Secondo lui, il simbolo più flagrante del vizio della società capitalistica, quello che risveglia il peggio nell’uomo, lo rende selvaggio, quasi animale, è l’automobile. Utilizza inoltre delle figure di stile come la ripetizione ironica per dimostrare questo flagello:
Meno male che ho comperato un’automobile […] Per fortuna adesso ho una macchina […] Ho comperato un’automobile, per fortuna, e la situazione è migliorata. Vuol dire moltissimo, qui all’Inferno, l’automobile.
(VII: Belva al volante)
Denuncia anche la perdita della memoria, il passato che diviene obsoleto in una società che vuole sempre produrre di più, e che si preoccupa solo del futuro (Borrani 1957: 200).
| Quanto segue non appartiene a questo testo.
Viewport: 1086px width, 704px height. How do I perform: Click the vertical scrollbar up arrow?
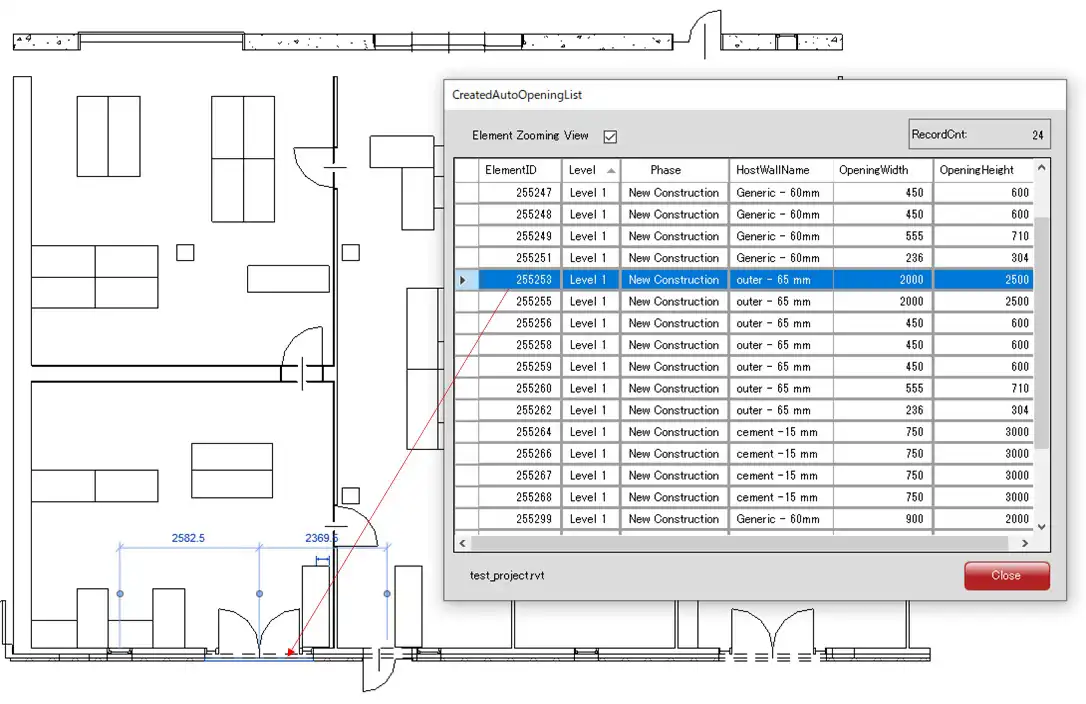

Nel racconto, questo rigetto del passato è tradotto dal Entrümpelung, una tradizione in cui la società è “purificata” eliminando i vecchi, che costano alla società, ora che non producono più (VI: L’Entrümpelung).
In effetti, questo racconto si apparenta fortemente alla Divina Commedia di Dante per il tema del viaggio agli inferi, a cui fa riferimento esplicitamente più volte per solleticare i sospetti dei lettori (Ayyildiz 2017: 219):
Niente Virgilio?
(I: Un servizio difficile)
[…] una vecchia edizione della Divina Commedia illustrata dal Doré era aperta là dove si vedono da lontano Dante e Virgilio i quali, tra roccioni sinistri si avviano alla bocca nera dell’abisso.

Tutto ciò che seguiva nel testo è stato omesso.